**QUOTED TEXT:**
◆ ◆ ◆ ◆ ◆ ◆ ◆
When I first fired up the ARP2600 V, my thoughts flashed back 30 years ago to the day when I first encountered one that a close friend of mine had just taken home from the music store. We spent hours in front of that magnificent instrument and Im happy to report that its software counterpart is just as captivating. I just couldnt stop exploring its sonic possibilities until the wee hours of the morning. I always wanted an ARP2600 and thanks to Arturia, I finally have a virtual one of my own.
But enough nostalgia, what is it like? To be quite honest its a lot like I remember it. I did own an ARP Odyssey back in 1972, the original white-faced version so I am very familiar with the ARP sound and programming. The Arturia ARP2600 V did not let me down. Even the reverb has that springy quality to it. It was so realistic, I wanted to bang the side of my monitor to see if it would ?boing. The sound through my M-Audio Firewire 410 and a pair of M-Audio Studiophile LX4s with the 5.1 Expander System just shook the house.
The ARP2600 was unique in that it was semi-modular. Unlike the Moog, it contained prewired patch points that could be overridden with patch cables. This means you can make sounds without adding a single patch cable -- this was very handy for live performances and makes the virtual synth easy to program as well. All of the original features are included in Arturias version: three voltage controlled oscillators, noise generator, ring modulator, sample & hold, a voltage controlled filter, two envelope generators, and a voltage controlled amplifier with a stereo output and reverb.
The original ARP2600 was a monophonic synth although there was a duophonic keyboard that was available. Arturias ARP2600 V is a multi voice instrument (up to 32 voices). This allows you to play it in a way the original ARP2600 could not be. What would have taken a lot of multi-tracking to accomplish on the original synth can now be done in one pass playing full rich chords with the ARP2600 V. It also has a Detune feature that will randomly detune the voices for each note that is played. Because the detune amount is random and changes on every key press, it can really produce some interesting and thick results.
◆ ◆ ◆ ◆ ◆ ◆ ◆
(Data items)
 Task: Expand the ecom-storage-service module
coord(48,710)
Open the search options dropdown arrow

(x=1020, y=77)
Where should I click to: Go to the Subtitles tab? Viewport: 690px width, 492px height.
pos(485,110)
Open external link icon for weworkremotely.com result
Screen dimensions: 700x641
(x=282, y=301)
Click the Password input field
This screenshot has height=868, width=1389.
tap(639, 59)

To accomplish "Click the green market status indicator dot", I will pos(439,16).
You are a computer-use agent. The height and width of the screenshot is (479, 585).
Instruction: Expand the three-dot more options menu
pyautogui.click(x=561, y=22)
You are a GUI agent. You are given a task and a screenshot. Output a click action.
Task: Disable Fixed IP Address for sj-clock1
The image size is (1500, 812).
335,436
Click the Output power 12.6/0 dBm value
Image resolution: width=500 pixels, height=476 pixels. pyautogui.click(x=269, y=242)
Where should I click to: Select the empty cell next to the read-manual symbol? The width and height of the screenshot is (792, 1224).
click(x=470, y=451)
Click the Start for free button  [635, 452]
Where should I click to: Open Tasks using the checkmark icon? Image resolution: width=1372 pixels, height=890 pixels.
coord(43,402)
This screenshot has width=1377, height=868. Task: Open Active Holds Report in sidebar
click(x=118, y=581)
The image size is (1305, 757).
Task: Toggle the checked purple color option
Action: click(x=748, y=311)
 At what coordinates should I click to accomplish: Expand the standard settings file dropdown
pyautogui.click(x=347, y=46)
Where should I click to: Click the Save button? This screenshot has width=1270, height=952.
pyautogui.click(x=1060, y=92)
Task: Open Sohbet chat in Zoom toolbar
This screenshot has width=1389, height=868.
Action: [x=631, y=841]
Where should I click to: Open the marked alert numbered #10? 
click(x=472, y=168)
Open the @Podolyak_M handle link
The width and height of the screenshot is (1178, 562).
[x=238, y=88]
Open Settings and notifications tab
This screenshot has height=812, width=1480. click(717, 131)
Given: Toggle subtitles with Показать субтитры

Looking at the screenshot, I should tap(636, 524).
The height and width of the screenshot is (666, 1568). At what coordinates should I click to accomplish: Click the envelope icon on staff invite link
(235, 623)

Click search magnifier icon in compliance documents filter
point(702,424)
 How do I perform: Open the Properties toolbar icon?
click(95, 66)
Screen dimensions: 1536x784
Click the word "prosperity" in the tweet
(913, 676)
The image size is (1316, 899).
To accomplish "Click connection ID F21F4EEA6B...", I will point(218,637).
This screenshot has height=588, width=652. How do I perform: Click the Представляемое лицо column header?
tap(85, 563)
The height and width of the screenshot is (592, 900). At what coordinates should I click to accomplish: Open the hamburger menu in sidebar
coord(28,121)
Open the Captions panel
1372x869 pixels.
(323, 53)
◆ ◆ ◆ ◆ ◆ ◆ ◆
**WHAT IS ASKED:**
(a) In the ARP2600 V review, how many voices can the virtual version play at most?
(b) For each statement, say whether the ARP2600 V review agrees with it, and quote the words that decide it. (i) The reviewer once owned an ARP Odyssey. (ii) The original ARP2600 was a polyphonic synth. (iii) The Detune feature applies the same fixed amount to every note.
(c) Write a continuation of the ARP2600 V review, starting after its last sentence.

**ANSWERS GIVEN:**
(a) Up to 32 voices.

(b)
(i) Yes: "I did own an ARP Odyssey back in 1972"
(ii) No: "The original ARP2600 was a monophonic synth"
(iii) No: "the detune amount is random and changes on every key press"

(c)
Sometimes the little things make the experience special. The ARP2600 comes with three skins. The original blue meanie, which I have never seen in person. The popular gray meanie, which is the one that I remember playing, and the later orange and black ARP screening that the last batch of ARPs had. There are no physical differences in the characteristics of these they are only skins but they complete the illusion.
|The ARP 1601 Sequencer|
As if having a replica of the ARP2600 wasnt enough, Arturia adds an ARP 1601 sequencer. You might think that today with PCs and MIDI Sequencers who would need a 16 step sequencer but youd be wrong. This sequencer can trigger gates, or filters, or any control voltage in the synth opening up a wide range of dynamic possibilities. My only complaint is having to fine tune the sequencer by hand. It is just as tedious as the original but this is a place where allowing the software version to assign notes as values via keyboard input would have been a nice improvement.